Hangzhou tidak lepas dari kehidupan beragama

(dalam hal ini, mayoritas adalah penganut
Buddha Mahayana)


Selain West Lake, juga kami diajak mengunjungi Ling Yin Monastery, satu dari 10 vihara Mahayana terbesar di antero China. Saya sendiri tidak memasukinya, hanya melihat-lihat sekitarnya. Terlalu banyak orang yang bersembahyang sehingga asap dupa sepertinya bisa mengganggu pernapasan.

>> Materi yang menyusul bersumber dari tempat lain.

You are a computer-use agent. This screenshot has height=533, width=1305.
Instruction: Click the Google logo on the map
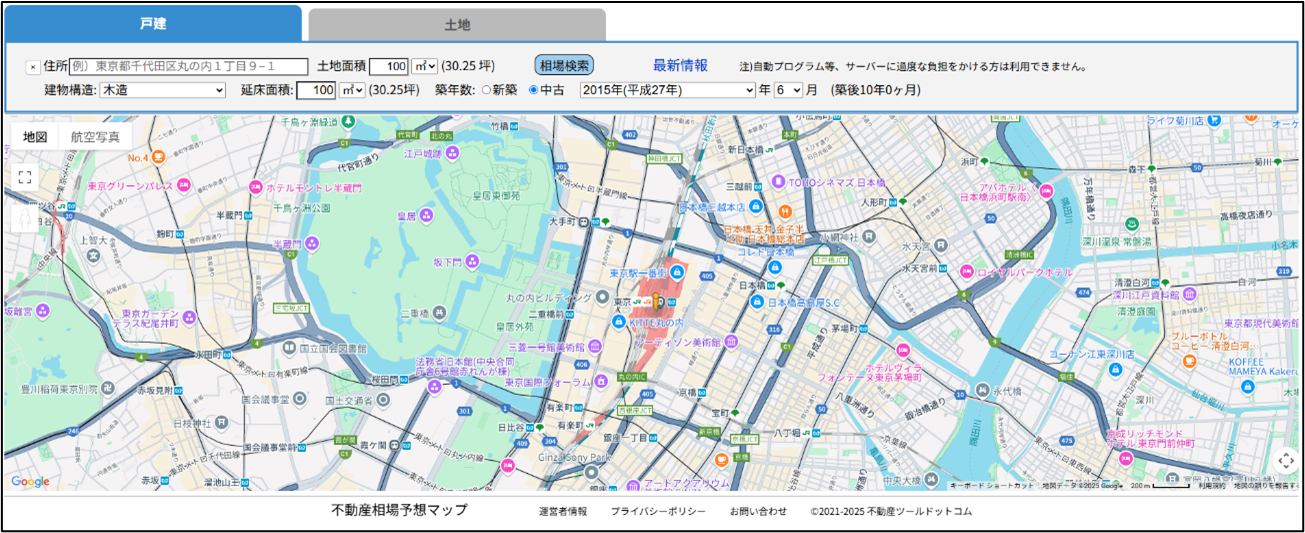pyautogui.click(x=30, y=482)
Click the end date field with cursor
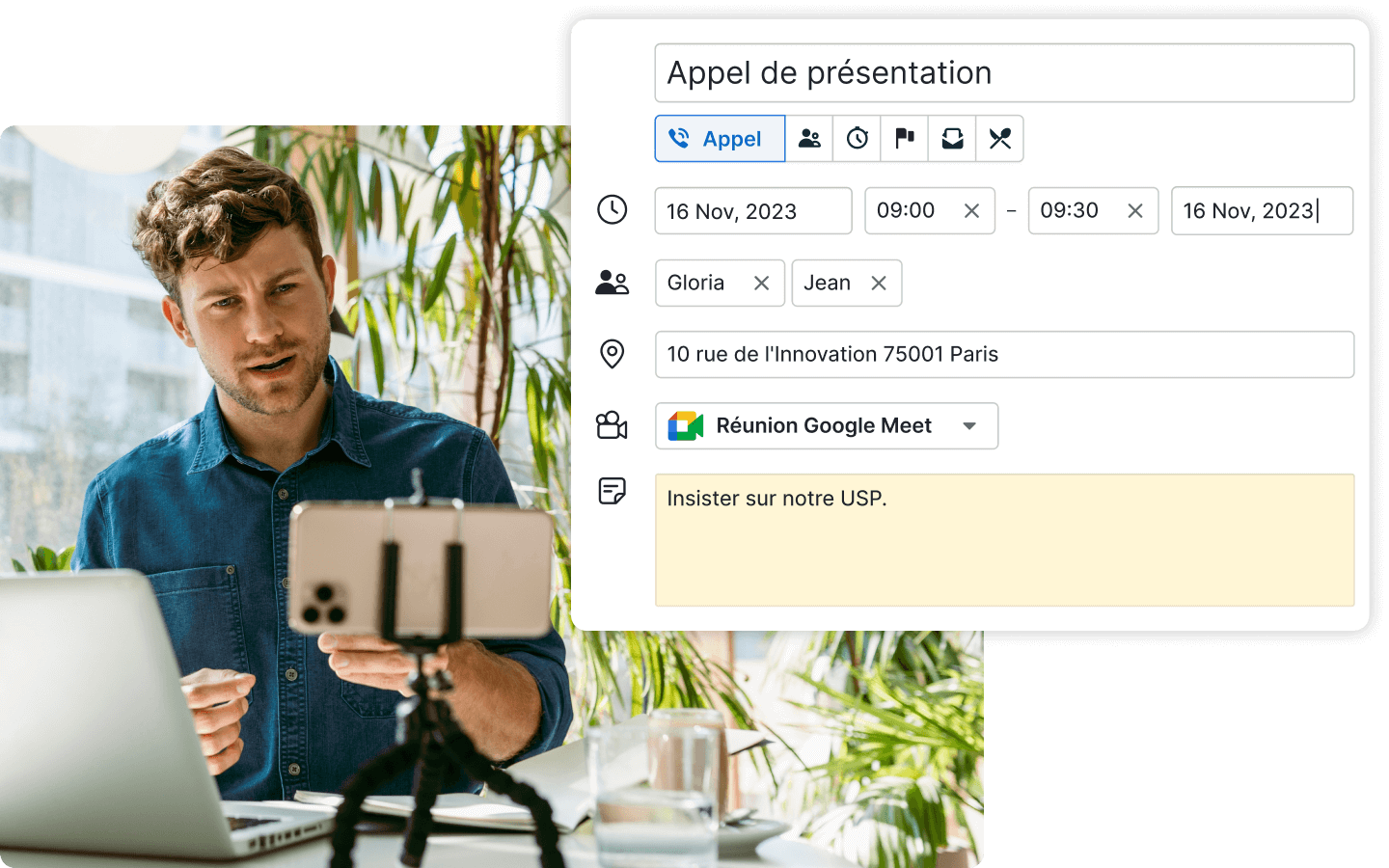Screen dimensions: 1389x868 [1261, 211]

Menurut informasi yang saya dengar dari guide Chinese yang sangat fasih berbahasa Indonesia, vihara ini berdiri ditandai oleh kedatangan seorang bhiksu India bernama Huili (pastinya nama ini sesuai dengan lafal lidah Chinese), yaitu pada masa Dinasti Jin. (Mungkin ia adalah Bodhidharma, bhiksu India yang membawa ajaran Buddha ke China, ajaran yang disebut Cha'n, dan yang kemudian berkembang dengan nama "Zen Buddhism", seperti yang tersebar di Jepang dan Korea)



Salah satu figur Bodhisatva Kwan Yin,
Dewi Welas-asih yang ada di taman vihara


Konon bhiksu tersebut menetap di daerah ini untuk bermeditasi dan menjalankan praktek spiritualnya, sehingga dinamakan "Ling Yin" yang berarti "Soul Retreat". Tidak salah sih, karena memang tempat ini pastinya cocok sekali untuk "retret", meditasi, kontemplasi, atau apapun sebutannya. Banyak bagian-bagian area yang sunyi sehingga mempermudah orang untuk memusatkan perhatiannya pada suatu objek meditasi.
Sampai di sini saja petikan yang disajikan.